> EXCERPTED PASSAGE
════════

Column now operates the official public notice database of Kansas, Colorado, New Mexico, Arizona, Idaho, Maryland, Delaware and the District of Columbia. We are rolling out our software with Lee Enterprises, the McClatchy Company, the Ogden Newspapers, Adams Publishing Group, Wick Communications, Swift Communications and more, with additional media businesses signing on each week.

From there, we've been able to start helping members of our advocacy program derive insights into this system at scale, helping them participate more effectively in the policy-making process.

Column graph of Kansas storage notices

Under the Hood

What is public notice? When you strip away the complicated processes and the layers of stakeholder interests that surface in public notice policy debates — media business revenue, public sector expenditures, the tension between journalists and politicians — the system eventually boils down to an inspiring set of democratic principles.

Public notice is based on the notion that there are events, transactions and decisions happening every day in communities that affect the people who live there. At some point, we collectively decided that information about those events should not just be made passively available, but proactively distributed to notify the public.

Since news businesses are the largest information distributors serving their respective communities, it makes sense to center this process around a collaboration between media and government. Newspapers act as an independent, journalistic institution that create standardization and accountability in this process.

════════

> INFORMATION PROVIDED
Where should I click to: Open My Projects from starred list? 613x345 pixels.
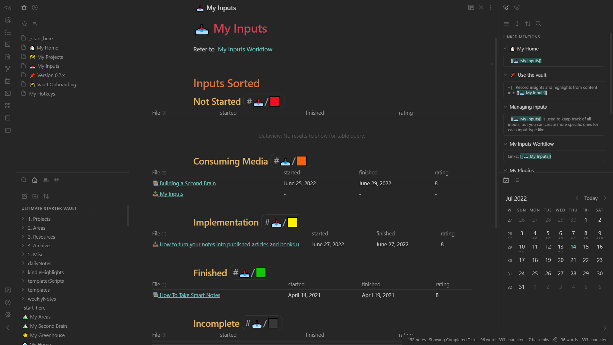pos(50,57)
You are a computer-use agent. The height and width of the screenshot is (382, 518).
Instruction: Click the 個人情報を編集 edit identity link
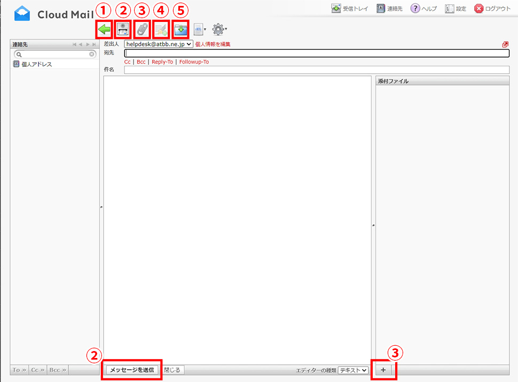tap(213, 44)
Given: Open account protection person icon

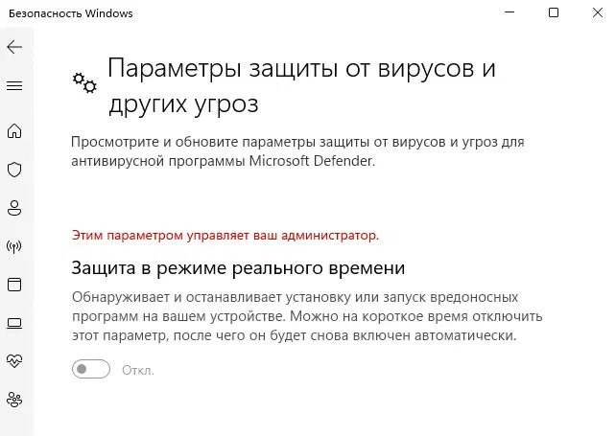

════════

> REQUIRED ACTIONS
- A) Answer these questions from the passage on public notice:
(i) Which company is listed first among those Column is rolling out its software with?
(ii) What does the text call the largest information distributors serving their respective communities?
(iii) What does the public notice system eventually boil down to?
- B) Retype the passage on public notice from "Column graph of" up to and including "of democratic principles.".
The items have no connection to the passage on public notice.

> ANSWERS BY TASK
- A)
(i) Lee Enterprises
(ii) News businesses
(iii) An inspiring set of democratic principles

- B)
Column graph of Kansas storage notices

Under the Hood

What is public notice? When you strip away the complicated processes and the layers of stakeholder interests that surface in public notice policy debates — media business revenue, public sector expenditures, the tension between journalists and politicians — the system eventually boils down to an inspiring set of democratic principles.